**TO DO**
The full set of entries has to be output exactly.

[Stored data]
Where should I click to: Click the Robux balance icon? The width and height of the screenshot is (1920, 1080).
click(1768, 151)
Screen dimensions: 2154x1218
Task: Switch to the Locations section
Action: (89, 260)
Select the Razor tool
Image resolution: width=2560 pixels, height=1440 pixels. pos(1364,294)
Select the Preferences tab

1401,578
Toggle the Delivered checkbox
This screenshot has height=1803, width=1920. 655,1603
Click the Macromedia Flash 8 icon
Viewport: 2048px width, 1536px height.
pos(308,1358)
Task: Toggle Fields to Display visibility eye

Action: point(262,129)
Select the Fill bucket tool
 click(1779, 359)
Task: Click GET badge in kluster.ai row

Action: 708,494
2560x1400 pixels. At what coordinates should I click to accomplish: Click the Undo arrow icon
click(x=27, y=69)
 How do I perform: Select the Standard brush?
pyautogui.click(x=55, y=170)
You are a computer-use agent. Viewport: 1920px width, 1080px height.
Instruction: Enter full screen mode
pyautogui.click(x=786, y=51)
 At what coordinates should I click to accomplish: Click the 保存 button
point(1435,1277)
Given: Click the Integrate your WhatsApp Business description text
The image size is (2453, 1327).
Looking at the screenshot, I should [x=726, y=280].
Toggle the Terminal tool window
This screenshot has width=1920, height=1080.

**TASK RESULT**
Where should I click to: Click the Robux balance icon? The width and height of the screenshot is (1920, 1080).
click(1768, 151)
Screen dimensions: 2154x1218
Task: Switch to the Locations section
Action: (89, 260)
Select the Razor tool
Image resolution: width=2560 pixels, height=1440 pixels. pos(1364,294)
Select the Preferences tab

1401,578
Toggle the Delivered checkbox
This screenshot has height=1803, width=1920. 655,1603
Click the Macromedia Flash 8 icon
Viewport: 2048px width, 1536px height.
pos(308,1358)
Task: Toggle Fields to Display visibility eye

Action: point(262,129)
Select the Fill bucket tool
 click(1779, 359)
Task: Click GET badge in kluster.ai row

Action: 708,494
2560x1400 pixels. At what coordinates should I click to accomplish: Click the Undo arrow icon
click(x=27, y=69)
 How do I perform: Select the Standard brush?
pyautogui.click(x=55, y=170)
You are a computer-use agent. Viewport: 1920px width, 1080px height.
Instruction: Enter full screen mode
pyautogui.click(x=786, y=51)
 At what coordinates should I click to accomplish: Click the 保存 button
point(1435,1277)
Given: Click the Integrate your WhatsApp Business description text
The image size is (2453, 1327).
Looking at the screenshot, I should [x=726, y=280].
Toggle the Terminal tool window
This screenshot has width=1920, height=1080.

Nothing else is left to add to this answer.